In people with TSC, the gene that acts as a brake on the mTOR pathway doesn’t work as it should, meaning cells tend to be larger and grow uncontrollably. This is what leads to TSC growths and tumours. There are more than 1,500 known changes in the TSC1 and TSC2 genes that can lead to a person having TSC. Therefore, even when two people have a change in the same gene, their experiences with TSC can be very different. One person might have seizures or developmental differences early in life, while another may not be diagnosed until adulthood. This wide variation, known as ‘variable expression’, is a normal part of TSC and helps explain why no two experiences are exactly alike.

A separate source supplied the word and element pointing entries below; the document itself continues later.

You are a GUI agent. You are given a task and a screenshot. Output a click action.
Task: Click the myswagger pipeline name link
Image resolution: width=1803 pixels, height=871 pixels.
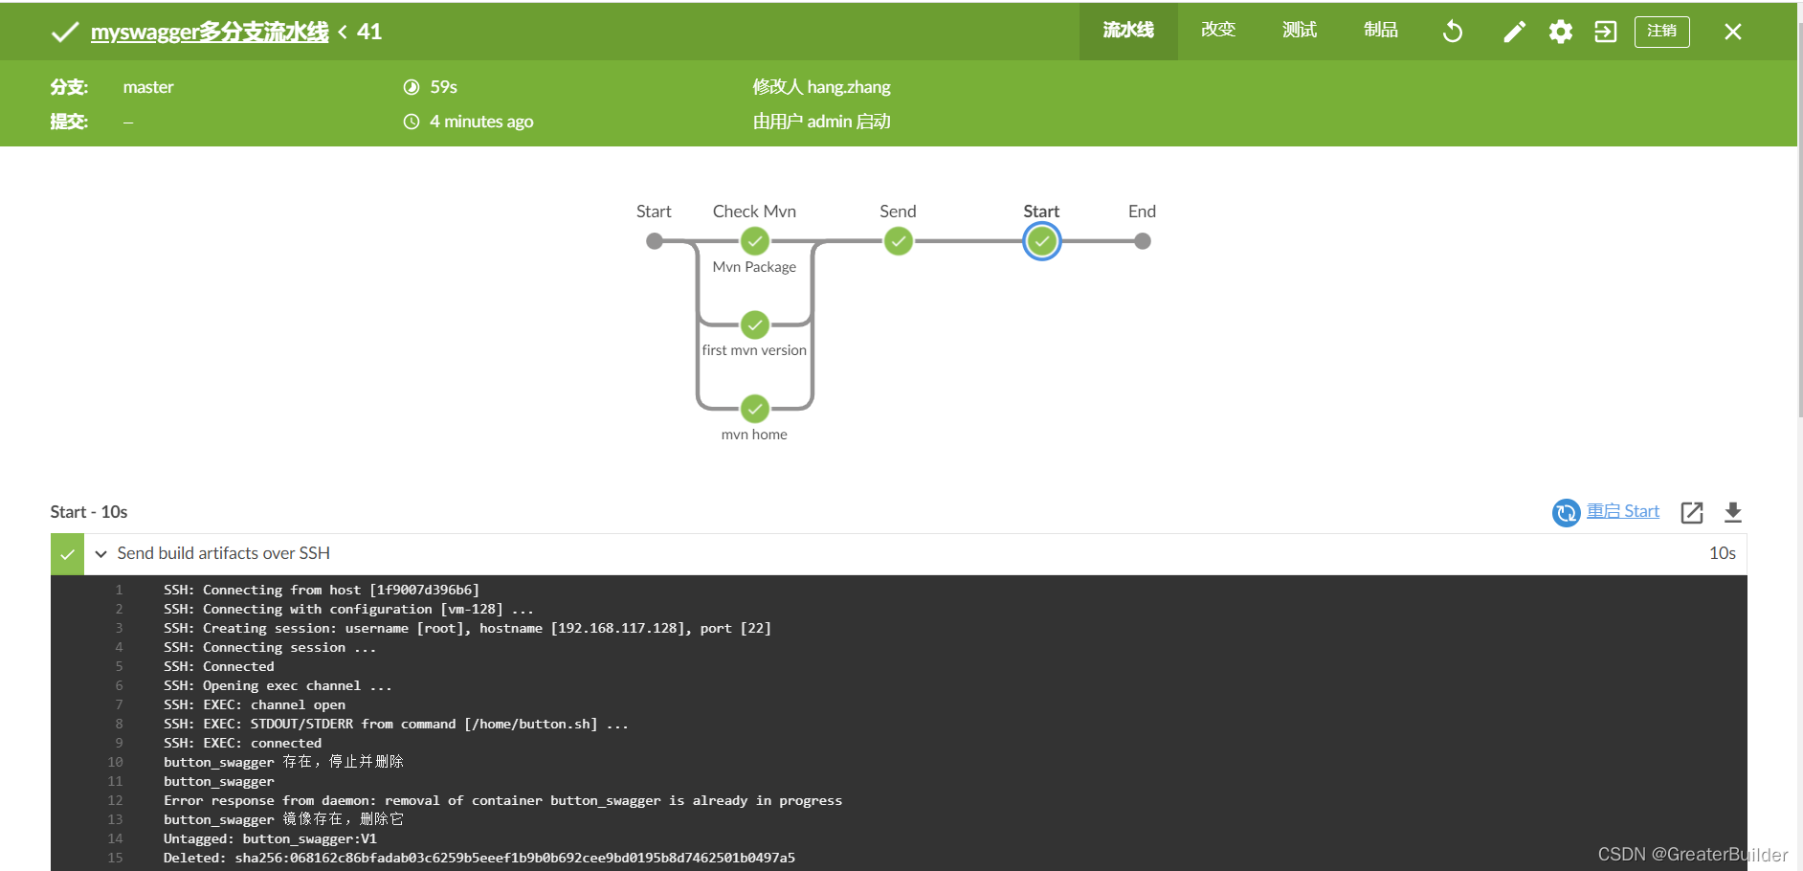click(x=209, y=32)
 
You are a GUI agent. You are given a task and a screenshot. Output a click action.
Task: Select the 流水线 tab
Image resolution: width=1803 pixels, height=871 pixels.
click(x=1128, y=31)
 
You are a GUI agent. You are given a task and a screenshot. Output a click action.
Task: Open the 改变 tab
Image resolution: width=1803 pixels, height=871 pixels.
click(x=1218, y=31)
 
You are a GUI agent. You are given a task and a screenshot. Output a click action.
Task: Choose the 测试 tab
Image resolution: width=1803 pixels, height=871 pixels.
click(x=1300, y=31)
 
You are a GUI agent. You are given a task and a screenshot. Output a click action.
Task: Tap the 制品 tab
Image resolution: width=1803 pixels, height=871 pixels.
click(x=1381, y=31)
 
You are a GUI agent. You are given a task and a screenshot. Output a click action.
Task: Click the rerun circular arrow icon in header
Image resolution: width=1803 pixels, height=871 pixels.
click(x=1453, y=32)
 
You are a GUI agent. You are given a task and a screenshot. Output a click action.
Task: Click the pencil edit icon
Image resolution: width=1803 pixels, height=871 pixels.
click(x=1514, y=32)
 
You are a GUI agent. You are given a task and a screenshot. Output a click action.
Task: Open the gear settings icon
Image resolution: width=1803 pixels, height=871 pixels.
click(x=1561, y=32)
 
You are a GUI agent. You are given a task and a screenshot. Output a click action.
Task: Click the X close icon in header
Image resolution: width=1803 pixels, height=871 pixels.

How someone has TSC can also vary by large amounts. TSC can be inherited from a parent, but about two-thirds of cases happen due to a new genetic change that occurs for the first time in the affected person. Some individuals have mosaicism, meaning the gene change is present in only some of their cells. Mosaicism can result in milder symptoms, and in some cases, it can make diagnosis more challenging, as standard genetic tests may not detect the change in blood samples alone.
Knowing which gene is affected, TSC1 or TSC2, can sometimes help families understand the types of symptoms to monitor for and what will inform healthcare decisions. While TSC2 mutations are often associated with more noticeable symptoms, this is not always the case, and each person’s experience is unique.
Current research is exploring these interactions in more detail. Researchers are examining how different changes in TSC1 and TSC2 affect the mTOR pathway and organ development, as well as the role of mosaicism in causing milder or variable symptoms. Scientists are also investigating additional genetic and biological factors that may influence how the condition presents, using cell models, organoids (mini versions of organs grown in labs), and animal studies to test potential therapies before clinical trials. By combining genetic data with patient registries, researchers hope to better predict symptom patterns, personalise care, and ultimately improve monitoring, treatment, and quality of life for people living with TSC.
More broadly, genetic testing can also connect families with clinical trials, research opportunities, and new therapies as they become available. It helps doctors personalise care and monitoring, ensuring that individuals receive the right support for their specific needs.
While the genetics of TSC can be complex, every discovery brings us closer to improved care and treatment options. Understanding the role of TSC1 and TSC2 — along with the broader factors that influence the condition — empowers families to make informed decisions, connect with support networks, and participate in research that is shaping the future of TSC care.